Work order: In the data that follows, find the line with "The height and"; transcribe it, every later line up to the one with "At what coordinates", and that line as well, exactly and with no others.

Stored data
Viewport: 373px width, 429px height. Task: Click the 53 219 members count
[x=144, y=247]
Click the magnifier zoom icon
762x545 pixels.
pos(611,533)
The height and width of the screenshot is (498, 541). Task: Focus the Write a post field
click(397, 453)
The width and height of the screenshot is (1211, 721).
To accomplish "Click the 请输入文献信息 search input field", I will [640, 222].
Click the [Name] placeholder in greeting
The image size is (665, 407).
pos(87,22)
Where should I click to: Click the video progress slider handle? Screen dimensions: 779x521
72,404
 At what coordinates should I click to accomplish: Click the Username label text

==

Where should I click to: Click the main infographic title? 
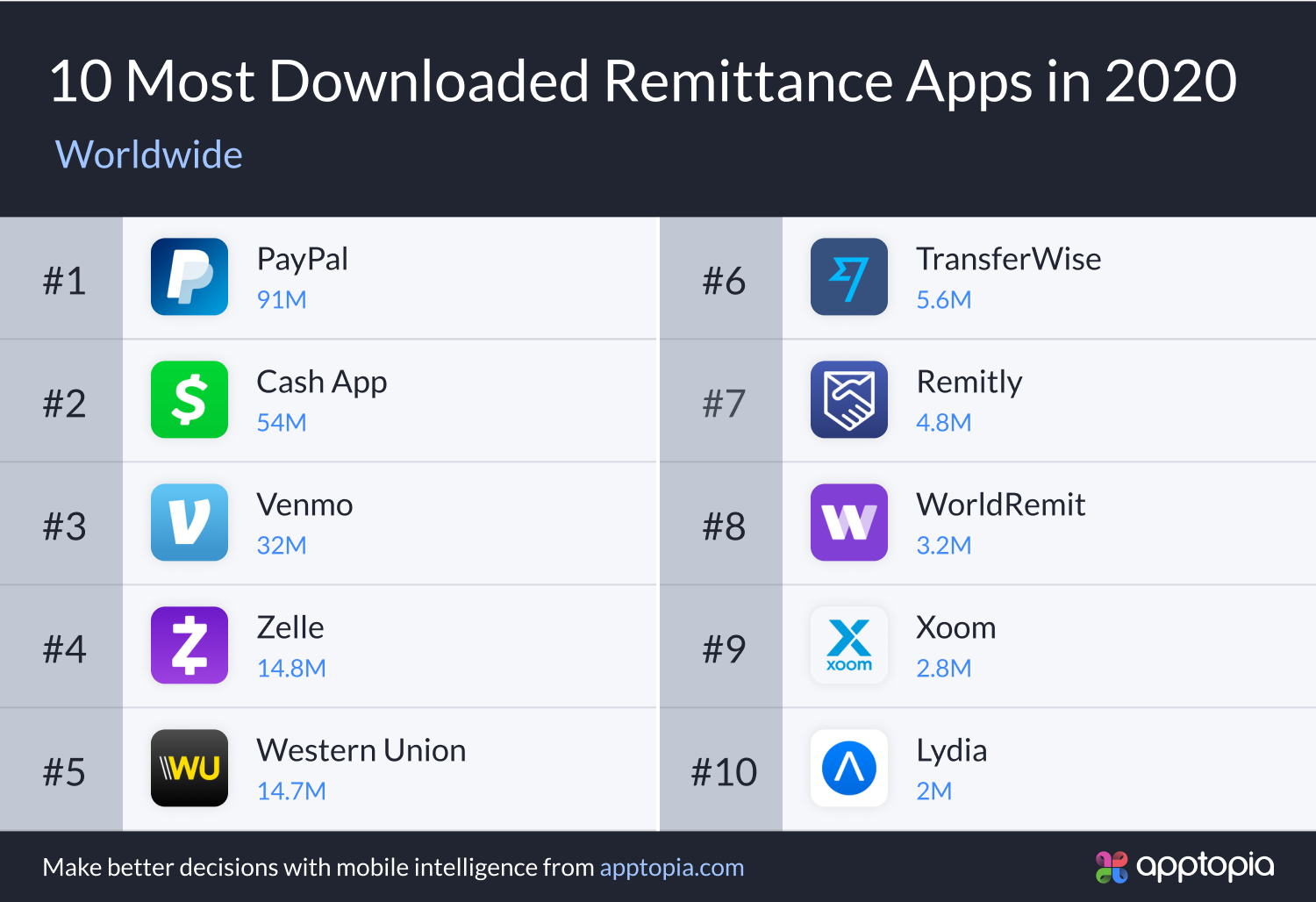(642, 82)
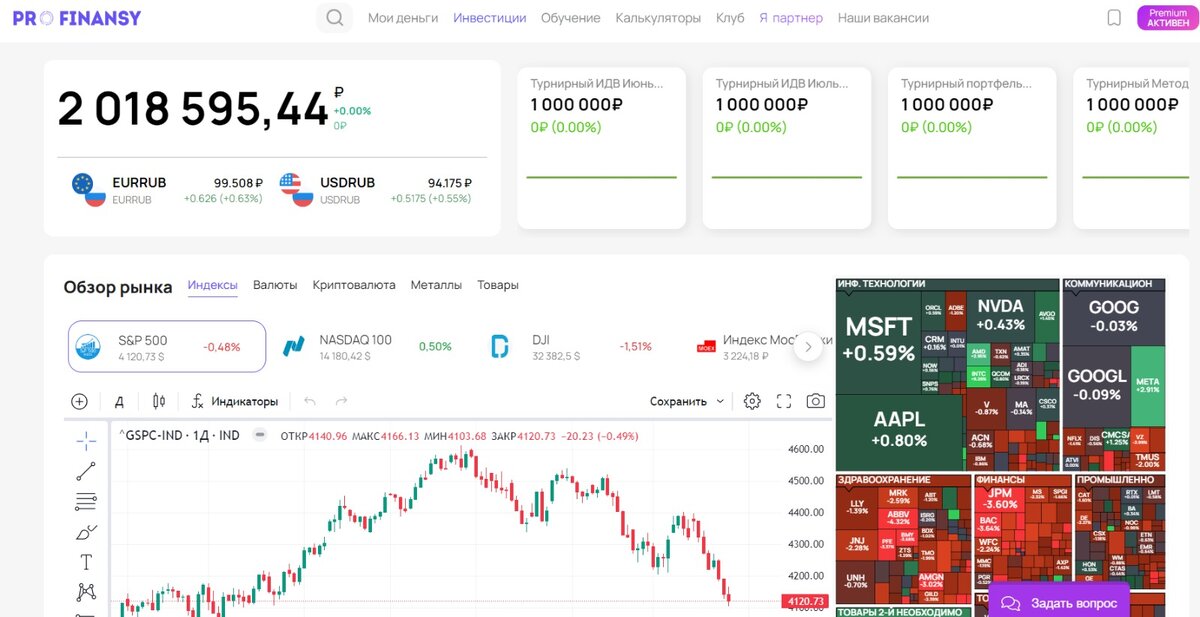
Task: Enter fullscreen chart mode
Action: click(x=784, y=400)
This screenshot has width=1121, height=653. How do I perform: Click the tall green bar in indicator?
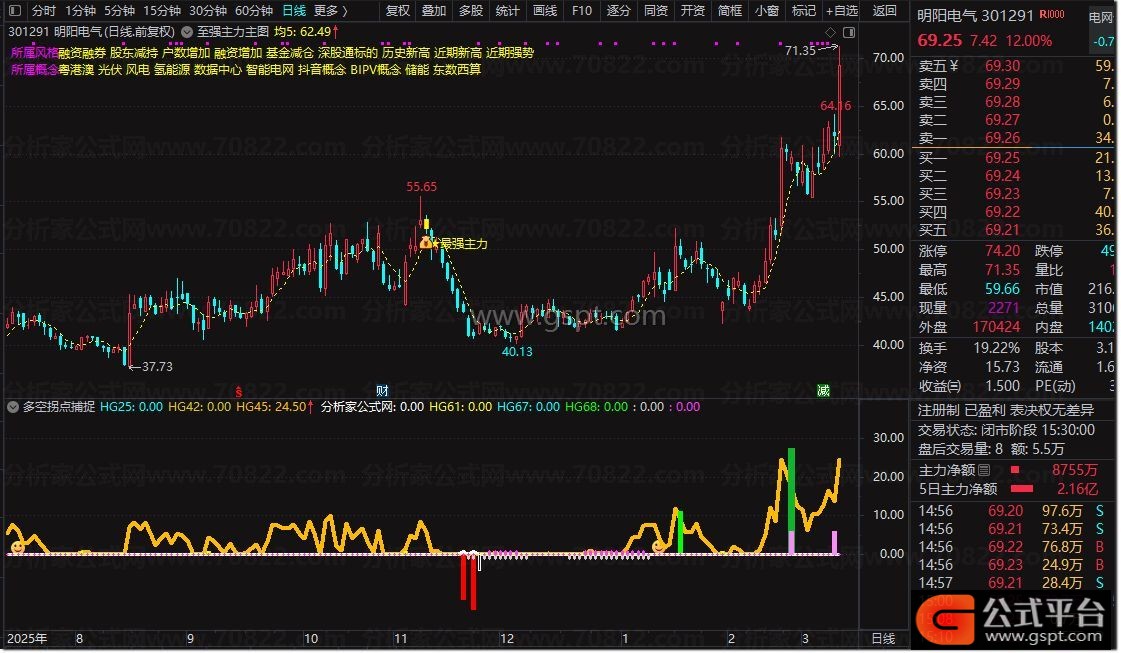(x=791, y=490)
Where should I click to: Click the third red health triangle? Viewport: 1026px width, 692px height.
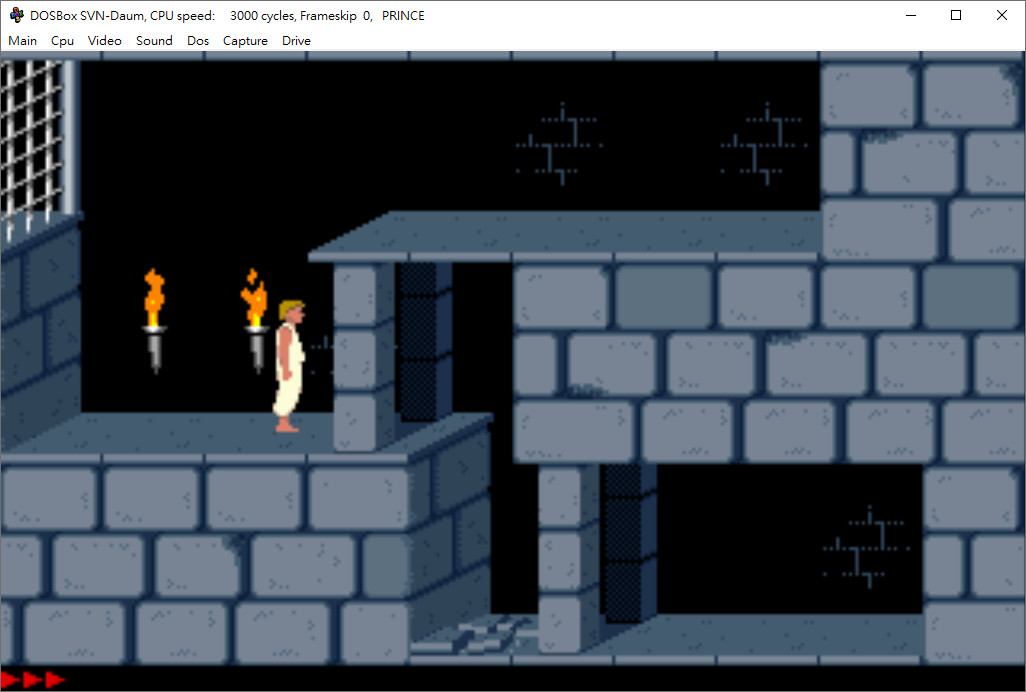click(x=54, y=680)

Exercise answer:
The height and width of the screenshot is (498, 541). Task: Focus the Write a post field
click(397, 453)
The width and height of the screenshot is (1211, 721).
To accomplish "Click the 请输入文献信息 search input field", I will [640, 222].
Click the [Name] placeholder in greeting
The image size is (665, 407).
pos(87,22)
Where should I click to: Click the video progress slider handle? Screen dimensions: 779x521
72,404
 At what coordinates should I click to accomplish: Click the Username label text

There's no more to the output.